::: Document extract

Gov. Sherrill Funds Home Nurse Visits for Newborns in NJ
Gov. Mikie Sherrill proposes $12.8M to expand Family Connects NJ home nurse visits for newborns and mothers to all 21 counties by January 2027.
Gov. Mikie Sherrill wants nurses knocking on doors across every county in New Jersey within a year, and she’s putting $12.8 million behind it.
Sherrill’s first budget proposal, the $60.7 billion spending plan she unveiled last week, includes funding to expand Family Connects NJ to all 21 counties by January 2027. The program sends specially trained registered nurses into homes within two weeks of a birth or adoption, offering free checkups for newborns and new mothers regardless of income or insurance status. It also serves families who experience stillbirth or infant death.
“I know parenting is hard. Parenting right now is even harder. That’s why this budget invests in our children from the moment they’re born,” Sherrill told lawmakers when she presented the proposal.
The funding now moves to the Legislature, which has until July 1 to draft and adopt a budget for the next fiscal year. If lawmakers approve the allocation, the state Department of Children and Families will add services in the four remaining counties not yet covered: Hunterdon, Morris, Union, and Warren.
Family Connects NJ launched in 2024 in four counties and has grown steadily since. Former Gov. Phil Murphy, who left office in January, committed at least $50 million across multiple budget years to get the program off the ground and expanding. Sherrill’s proposal would finish that job, achieving statewide coverage a goal Murphy’s administration set before he left.
The numbers from the program so far make a strong case for the investment. State officials say trained nurses have visited more than 10,000 families statewide. Nurses weigh and examine newborns, assess the mother’s physical and mental health, and connect families to additional resources when needed.

::::::
::: Data

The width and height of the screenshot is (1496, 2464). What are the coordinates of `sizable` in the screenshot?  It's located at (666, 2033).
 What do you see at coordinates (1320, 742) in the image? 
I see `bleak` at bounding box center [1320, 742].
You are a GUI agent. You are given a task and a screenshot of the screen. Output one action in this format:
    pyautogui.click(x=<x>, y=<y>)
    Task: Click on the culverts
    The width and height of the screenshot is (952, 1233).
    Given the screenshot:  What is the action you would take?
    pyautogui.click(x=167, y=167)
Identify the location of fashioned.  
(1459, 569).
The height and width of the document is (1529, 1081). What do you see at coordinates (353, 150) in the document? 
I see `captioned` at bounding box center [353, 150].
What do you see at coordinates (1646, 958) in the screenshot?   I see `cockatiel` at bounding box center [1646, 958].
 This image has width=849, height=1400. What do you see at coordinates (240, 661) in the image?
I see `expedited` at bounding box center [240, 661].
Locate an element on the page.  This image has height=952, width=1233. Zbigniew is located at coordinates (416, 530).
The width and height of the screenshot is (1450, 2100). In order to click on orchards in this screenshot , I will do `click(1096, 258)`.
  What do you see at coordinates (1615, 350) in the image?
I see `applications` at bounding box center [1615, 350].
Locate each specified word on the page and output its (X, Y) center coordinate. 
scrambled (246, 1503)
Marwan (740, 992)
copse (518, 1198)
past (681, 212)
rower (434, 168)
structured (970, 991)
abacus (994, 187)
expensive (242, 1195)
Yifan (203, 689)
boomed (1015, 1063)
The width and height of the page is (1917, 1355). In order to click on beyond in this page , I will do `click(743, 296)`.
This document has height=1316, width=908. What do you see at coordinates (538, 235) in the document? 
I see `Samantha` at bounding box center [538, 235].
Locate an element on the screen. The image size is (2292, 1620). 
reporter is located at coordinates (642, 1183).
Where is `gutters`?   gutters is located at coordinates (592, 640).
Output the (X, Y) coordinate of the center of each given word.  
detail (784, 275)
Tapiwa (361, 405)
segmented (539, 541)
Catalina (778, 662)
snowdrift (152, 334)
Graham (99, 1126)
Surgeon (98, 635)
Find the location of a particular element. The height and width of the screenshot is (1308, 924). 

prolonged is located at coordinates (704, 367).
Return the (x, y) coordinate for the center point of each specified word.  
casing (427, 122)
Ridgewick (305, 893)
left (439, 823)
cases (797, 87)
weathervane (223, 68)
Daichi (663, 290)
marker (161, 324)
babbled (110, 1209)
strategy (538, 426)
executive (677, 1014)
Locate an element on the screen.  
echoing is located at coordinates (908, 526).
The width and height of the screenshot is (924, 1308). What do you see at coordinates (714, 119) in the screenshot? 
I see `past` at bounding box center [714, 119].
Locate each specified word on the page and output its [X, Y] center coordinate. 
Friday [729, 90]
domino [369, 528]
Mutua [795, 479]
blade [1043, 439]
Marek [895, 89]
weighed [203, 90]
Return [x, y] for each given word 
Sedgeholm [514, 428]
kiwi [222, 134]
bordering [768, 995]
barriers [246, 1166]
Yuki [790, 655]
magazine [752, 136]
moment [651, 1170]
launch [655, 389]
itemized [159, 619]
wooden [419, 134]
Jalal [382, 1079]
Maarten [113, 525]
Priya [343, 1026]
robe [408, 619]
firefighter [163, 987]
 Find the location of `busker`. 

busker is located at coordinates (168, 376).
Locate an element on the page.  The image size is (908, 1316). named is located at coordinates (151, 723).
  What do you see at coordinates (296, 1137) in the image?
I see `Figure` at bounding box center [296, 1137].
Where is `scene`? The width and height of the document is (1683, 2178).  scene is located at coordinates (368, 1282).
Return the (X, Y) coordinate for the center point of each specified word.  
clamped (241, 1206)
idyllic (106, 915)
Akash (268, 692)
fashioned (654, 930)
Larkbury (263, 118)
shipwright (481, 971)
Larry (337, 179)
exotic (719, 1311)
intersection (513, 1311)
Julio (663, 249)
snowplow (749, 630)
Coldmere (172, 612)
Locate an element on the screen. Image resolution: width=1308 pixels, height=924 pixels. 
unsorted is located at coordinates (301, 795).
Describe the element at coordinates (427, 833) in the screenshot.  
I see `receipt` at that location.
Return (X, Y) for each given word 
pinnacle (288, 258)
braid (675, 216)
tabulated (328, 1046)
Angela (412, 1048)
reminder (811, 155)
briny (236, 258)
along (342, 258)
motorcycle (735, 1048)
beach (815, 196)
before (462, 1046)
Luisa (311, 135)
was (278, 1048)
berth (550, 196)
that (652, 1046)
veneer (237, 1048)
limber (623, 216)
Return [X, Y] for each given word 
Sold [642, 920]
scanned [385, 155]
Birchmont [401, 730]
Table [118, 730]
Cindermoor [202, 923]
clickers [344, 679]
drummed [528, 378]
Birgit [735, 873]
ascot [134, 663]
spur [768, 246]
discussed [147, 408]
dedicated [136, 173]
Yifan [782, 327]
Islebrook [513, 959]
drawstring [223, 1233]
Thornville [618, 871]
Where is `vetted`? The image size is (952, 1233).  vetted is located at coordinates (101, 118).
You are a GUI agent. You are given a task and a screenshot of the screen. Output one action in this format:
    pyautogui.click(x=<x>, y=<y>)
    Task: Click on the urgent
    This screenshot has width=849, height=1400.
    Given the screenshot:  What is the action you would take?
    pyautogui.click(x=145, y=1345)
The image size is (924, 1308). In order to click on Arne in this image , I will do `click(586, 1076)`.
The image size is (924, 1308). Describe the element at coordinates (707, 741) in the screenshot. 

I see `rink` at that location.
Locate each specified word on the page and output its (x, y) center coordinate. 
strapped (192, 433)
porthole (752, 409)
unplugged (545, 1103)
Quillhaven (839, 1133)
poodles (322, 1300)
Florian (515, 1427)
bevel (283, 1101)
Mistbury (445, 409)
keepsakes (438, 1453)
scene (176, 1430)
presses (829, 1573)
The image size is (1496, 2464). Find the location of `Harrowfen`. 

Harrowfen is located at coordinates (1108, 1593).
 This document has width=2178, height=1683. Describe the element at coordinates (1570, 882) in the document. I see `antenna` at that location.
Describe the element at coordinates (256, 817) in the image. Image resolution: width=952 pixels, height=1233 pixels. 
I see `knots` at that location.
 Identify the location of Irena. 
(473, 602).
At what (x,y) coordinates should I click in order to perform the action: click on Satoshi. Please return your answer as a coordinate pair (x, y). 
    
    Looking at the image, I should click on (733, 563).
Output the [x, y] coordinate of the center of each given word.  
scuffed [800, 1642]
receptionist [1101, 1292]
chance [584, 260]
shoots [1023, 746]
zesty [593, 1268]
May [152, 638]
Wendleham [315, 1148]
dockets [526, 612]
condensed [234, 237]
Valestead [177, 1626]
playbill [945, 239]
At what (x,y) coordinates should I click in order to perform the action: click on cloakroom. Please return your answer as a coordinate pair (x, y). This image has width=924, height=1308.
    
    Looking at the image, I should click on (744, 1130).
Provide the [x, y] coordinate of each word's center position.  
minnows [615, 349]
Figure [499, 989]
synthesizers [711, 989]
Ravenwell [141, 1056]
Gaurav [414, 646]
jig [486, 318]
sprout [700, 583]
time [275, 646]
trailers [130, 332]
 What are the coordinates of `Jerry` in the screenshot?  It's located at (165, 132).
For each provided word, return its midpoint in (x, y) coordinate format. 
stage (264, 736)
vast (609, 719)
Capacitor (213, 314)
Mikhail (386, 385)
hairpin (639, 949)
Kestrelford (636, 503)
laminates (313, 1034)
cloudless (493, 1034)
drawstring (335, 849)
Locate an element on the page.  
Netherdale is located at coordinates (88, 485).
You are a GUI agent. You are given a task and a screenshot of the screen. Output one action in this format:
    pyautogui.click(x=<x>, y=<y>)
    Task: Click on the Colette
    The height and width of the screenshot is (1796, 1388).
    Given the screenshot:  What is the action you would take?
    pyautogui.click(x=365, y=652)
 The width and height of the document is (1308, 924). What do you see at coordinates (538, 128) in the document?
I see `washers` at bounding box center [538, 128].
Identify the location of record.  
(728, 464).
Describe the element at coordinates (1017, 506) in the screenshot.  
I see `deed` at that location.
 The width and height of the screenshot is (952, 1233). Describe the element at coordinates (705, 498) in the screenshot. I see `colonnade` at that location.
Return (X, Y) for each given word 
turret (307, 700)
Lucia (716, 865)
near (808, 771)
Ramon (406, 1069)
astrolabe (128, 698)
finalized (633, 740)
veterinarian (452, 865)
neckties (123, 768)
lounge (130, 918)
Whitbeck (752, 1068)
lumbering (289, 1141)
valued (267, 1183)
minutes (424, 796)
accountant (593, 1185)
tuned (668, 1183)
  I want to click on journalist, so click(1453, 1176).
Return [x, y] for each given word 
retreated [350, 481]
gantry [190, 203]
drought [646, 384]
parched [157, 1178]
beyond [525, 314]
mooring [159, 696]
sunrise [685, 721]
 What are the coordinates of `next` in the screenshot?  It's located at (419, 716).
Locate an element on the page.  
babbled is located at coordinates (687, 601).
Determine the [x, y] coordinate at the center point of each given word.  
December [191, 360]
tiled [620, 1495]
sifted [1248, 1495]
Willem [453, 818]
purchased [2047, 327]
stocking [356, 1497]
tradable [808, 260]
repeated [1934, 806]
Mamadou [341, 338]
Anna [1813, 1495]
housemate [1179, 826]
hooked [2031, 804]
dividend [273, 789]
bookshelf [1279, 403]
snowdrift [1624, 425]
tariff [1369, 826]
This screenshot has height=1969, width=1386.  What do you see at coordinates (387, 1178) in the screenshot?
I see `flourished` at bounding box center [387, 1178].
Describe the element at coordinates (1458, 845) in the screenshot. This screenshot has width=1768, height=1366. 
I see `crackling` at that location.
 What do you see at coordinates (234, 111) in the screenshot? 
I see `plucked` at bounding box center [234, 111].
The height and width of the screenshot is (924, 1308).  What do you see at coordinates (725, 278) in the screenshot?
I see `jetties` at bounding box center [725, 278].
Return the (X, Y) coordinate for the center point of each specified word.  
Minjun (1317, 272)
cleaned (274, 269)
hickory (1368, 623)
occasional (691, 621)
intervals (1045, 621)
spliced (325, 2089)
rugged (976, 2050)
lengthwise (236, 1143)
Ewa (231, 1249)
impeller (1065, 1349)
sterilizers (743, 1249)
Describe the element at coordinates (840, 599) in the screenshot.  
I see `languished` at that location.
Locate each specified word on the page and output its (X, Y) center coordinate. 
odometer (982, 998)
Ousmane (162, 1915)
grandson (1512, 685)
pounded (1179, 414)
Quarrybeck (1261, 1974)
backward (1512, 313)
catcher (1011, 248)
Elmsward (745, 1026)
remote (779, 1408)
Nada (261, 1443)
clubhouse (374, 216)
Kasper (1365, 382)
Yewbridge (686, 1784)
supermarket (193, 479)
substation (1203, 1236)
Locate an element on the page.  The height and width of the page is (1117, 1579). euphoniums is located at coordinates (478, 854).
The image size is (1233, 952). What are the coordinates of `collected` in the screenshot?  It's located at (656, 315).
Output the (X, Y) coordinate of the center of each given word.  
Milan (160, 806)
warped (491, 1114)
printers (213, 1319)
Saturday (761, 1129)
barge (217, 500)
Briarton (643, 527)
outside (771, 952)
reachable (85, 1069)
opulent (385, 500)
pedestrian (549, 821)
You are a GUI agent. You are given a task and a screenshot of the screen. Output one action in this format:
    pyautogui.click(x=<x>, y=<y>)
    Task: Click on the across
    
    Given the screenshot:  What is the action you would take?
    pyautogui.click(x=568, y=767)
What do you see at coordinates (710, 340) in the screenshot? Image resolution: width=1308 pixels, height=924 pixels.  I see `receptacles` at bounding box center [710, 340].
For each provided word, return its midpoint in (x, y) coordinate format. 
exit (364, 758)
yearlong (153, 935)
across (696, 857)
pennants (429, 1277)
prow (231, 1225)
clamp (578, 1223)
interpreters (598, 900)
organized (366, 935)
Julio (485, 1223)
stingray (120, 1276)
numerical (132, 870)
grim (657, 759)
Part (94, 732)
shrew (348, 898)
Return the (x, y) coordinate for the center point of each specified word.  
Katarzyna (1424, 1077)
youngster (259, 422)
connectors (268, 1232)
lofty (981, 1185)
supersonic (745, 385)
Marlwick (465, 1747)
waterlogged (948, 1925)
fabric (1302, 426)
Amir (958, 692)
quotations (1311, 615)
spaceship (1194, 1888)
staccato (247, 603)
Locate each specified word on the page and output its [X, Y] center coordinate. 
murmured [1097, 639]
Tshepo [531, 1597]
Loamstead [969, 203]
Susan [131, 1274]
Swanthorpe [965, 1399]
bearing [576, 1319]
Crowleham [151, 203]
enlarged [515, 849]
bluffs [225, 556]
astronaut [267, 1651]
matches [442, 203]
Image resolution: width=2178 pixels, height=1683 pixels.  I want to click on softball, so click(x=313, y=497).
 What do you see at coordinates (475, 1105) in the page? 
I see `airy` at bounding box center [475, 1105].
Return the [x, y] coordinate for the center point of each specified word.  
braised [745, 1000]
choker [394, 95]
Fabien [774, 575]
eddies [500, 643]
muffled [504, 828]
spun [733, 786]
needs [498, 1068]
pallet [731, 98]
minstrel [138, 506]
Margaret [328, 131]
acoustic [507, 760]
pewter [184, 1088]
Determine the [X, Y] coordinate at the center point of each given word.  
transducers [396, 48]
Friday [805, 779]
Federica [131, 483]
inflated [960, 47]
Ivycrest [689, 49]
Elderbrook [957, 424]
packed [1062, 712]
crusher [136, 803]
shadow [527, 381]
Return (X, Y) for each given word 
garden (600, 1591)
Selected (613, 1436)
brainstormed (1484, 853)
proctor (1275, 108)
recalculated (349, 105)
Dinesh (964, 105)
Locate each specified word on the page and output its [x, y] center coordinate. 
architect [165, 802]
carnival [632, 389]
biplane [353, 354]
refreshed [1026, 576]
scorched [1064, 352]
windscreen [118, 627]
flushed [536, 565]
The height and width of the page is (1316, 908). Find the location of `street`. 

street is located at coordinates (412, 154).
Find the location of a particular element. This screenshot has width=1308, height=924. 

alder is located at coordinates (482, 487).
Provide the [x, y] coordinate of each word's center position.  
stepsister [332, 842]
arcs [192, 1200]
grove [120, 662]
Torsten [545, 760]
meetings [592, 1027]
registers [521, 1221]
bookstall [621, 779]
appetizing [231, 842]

::::::

◆ **Activity 1**:
In the article on New Jersey's newborn home nurse visits, which four counties would gain Family Connects NJ services if the Legislature approves the funding?
◆ **Activity 2**:
Write the next paragraph of the article on New Jersey's newborn home nurse visits, picking up after its final sentence.
The data has no connection to the article on New Jersey's newborn home nurse visits.

◆ **Reply 1**:
Hunterdon, Morris, Union, and Warren.

◆ **Reply 2**:
The data from 2025 alone tells a striking story. More than half of all families visited were linked to services ranging from rent assistance and food pantries to mental health support and lactation help. One in six required emergency care for the mother, the baby, or both. These are families who, without that nurse visit, might not have known where to turn or how serious their situation was.
Christine Norbut Beyer, commissioner of the Department of Children and Families, described the program’s reach plainly. “Navigating life with a newborn can raise all kinds of questions, but through Family Connects NJ, every family with a newborn, regardless of income eligibility or insurance coverage, can get a free visit from a specially trained, registered nurse, all from the comfort of their own home,” she told reporters by email.
New Jersey is only the second state in the country, after Oregon, pursuing a statewide version of this model. The Family Connects approach is used in more than 60 communities nationwide, but building it out to cover an entire state is a different undertaking. New Jersey’s push is being watched.
The Burke Foundation, a New Jersey-based philanthropy focused on healthy families, has supported the work alongside state funding and recently produced a video promoting the program.
The expansion matters for reasons beyond convenience. New Jersey mothers die at higher rates during pregnancy, childbirth, and the postpartum period than the national average. Black mothers in the state face even sharper disparities. A nurse visit that catches an infection, a dangerous blood pressure reading, or a mother spiraling into postpartum depression is not a luxury. For some families, it is the difference between a crisis caught early and one that ends in tragedy.
Universal programs like this one also sidestep the bureaucratic gatekeeping that keeps too many families from accessing help. No means test. No insurance hurdle. A nurse shows up. That’s the model.
Whether Trenton delivers the funding is the next question. Sherrill’s budget faces months of negotiation before lawmakers adopt a final spending plan. Bergen, Hudson, Essex, the shore counties, the farmland stretches of South Jersey, all of them already benefit from some version of this program. Hunterdon, Morris, Union, and Warren are waiting.
The finish line is visible. The governor wants to cross it.